ARTIKEL
De betekenis van de doeken in Johannes 20:5-7
In Johannes 20:6-7 wordt een beschrijving gegeven van van wat Petrus en Johannes in het lege graf van Jezus aantreffen. Zij zien iets opmerkelijks. Het lichaam van Jezus is weg, maar de linnen doeken waarin Hij was gewikkeld waren er nog en de zweetdoek die om zijn hoofd zat was netjes opgerold en elders neergelegd. De vraag wat de betekenis van de doeken was heeft theologen altijd bezig gehouden. Zij hebben de doeken altijd op een historische manier geïnterpreteerd, maar naast deze historische interpretaties zijn er ook manieren om de doeken theologisch te interpreteren.
De tekst
In Johannes 20:3-7 staat het volgende:
"
Petrus dan ging op weg en ook de andere discipel en zij begaven zich naar het graf; en die twee liepen samen snel voort; en de andere discipel liep vooruit, sneller dan Petrus, en kwam het eerst aan het graf, en zich vooroverbuigende, zag hij de linnen windsels liggen; hij ging echter niet naar binnen. Simon Petrus dan kwam ook, hem volgende, en hij ging het graf binnen en zag de windsels liggen, maar de zweetdoek, die op zijn hoofd geweest was, zag hij niet bij de windsels liggen, doch opgerold, terzijde op een andere plaats."

DATASETFRAGMENTEN
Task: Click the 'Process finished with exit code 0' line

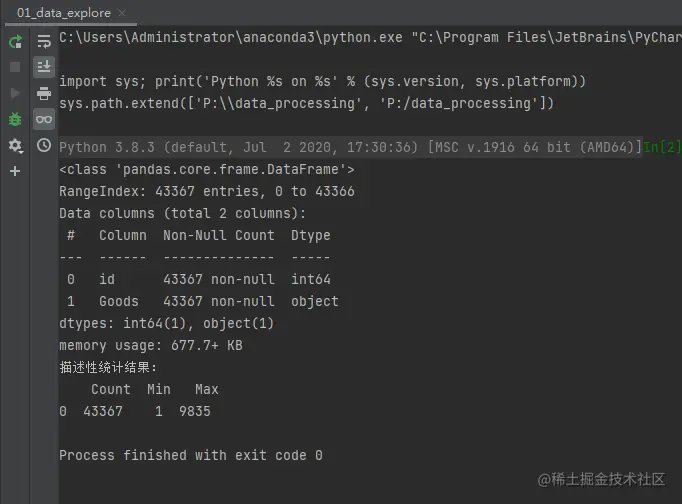Action: [190, 455]
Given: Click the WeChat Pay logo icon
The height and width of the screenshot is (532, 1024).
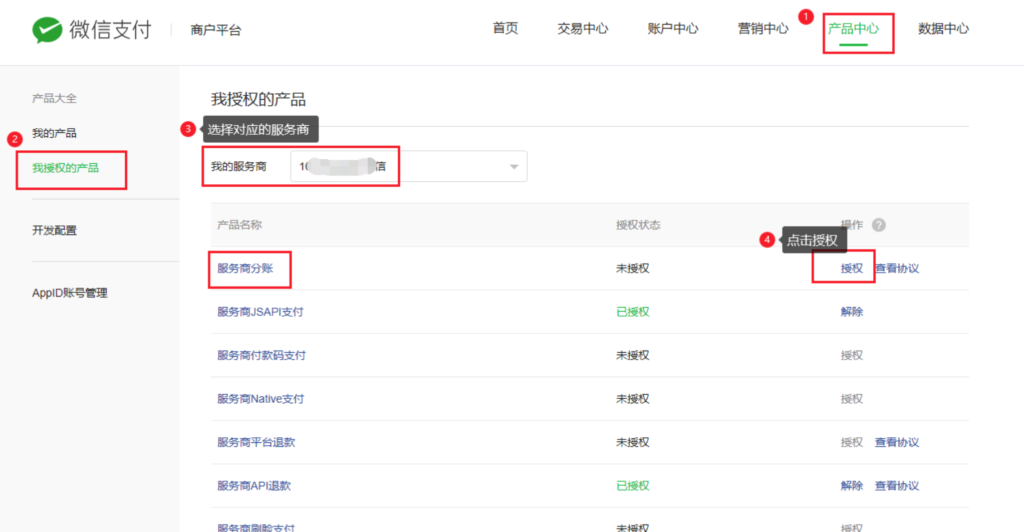Looking at the screenshot, I should point(47,30).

OPGAVE
Wil je het artikel over de doeken in Johannes 20 volledig en woordelijk weergeven?

UITGEWERKTE OPGAVE
De betekenis van de doeken in Johannes 20:5-7
In Johannes 20:6-7 wordt een beschrijving gegeven van van wat Petrus en Johannes in het lege graf van Jezus aantreffen. Zij zien iets opmerkelijks. Het lichaam van Jezus is weg, maar de linnen doeken waarin Hij was gewikkeld waren er nog en de zweetdoek die om zijn hoofd zat was netjes opgerold en elders neergelegd. De vraag wat de betekenis van de doeken was heeft theologen altijd bezig gehouden. Zij hebben de doeken altijd op een historische manier geïnterpreteerd, maar naast deze historische interpretaties zijn er ook manieren om de doeken theologisch te interpreteren.
De tekst
In Johannes 20:3-7 staat het volgende:
"
Petrus dan ging op weg en ook de andere discipel en zij begaven zich naar het graf; en die twee liepen samen snel voort; en de andere discipel liep vooruit, sneller dan Petrus, en kwam het eerst aan het graf, en zich vooroverbuigende, zag hij de linnen windsels liggen; hij ging echter niet naar binnen. Simon Petrus dan kwam ook, hem volgende, en hij ging het graf binnen en zag de windsels liggen, maar de zweetdoek, die op zijn hoofd geweest was, zag hij niet bij de windsels liggen, doch opgerold, terzijde op een andere plaats."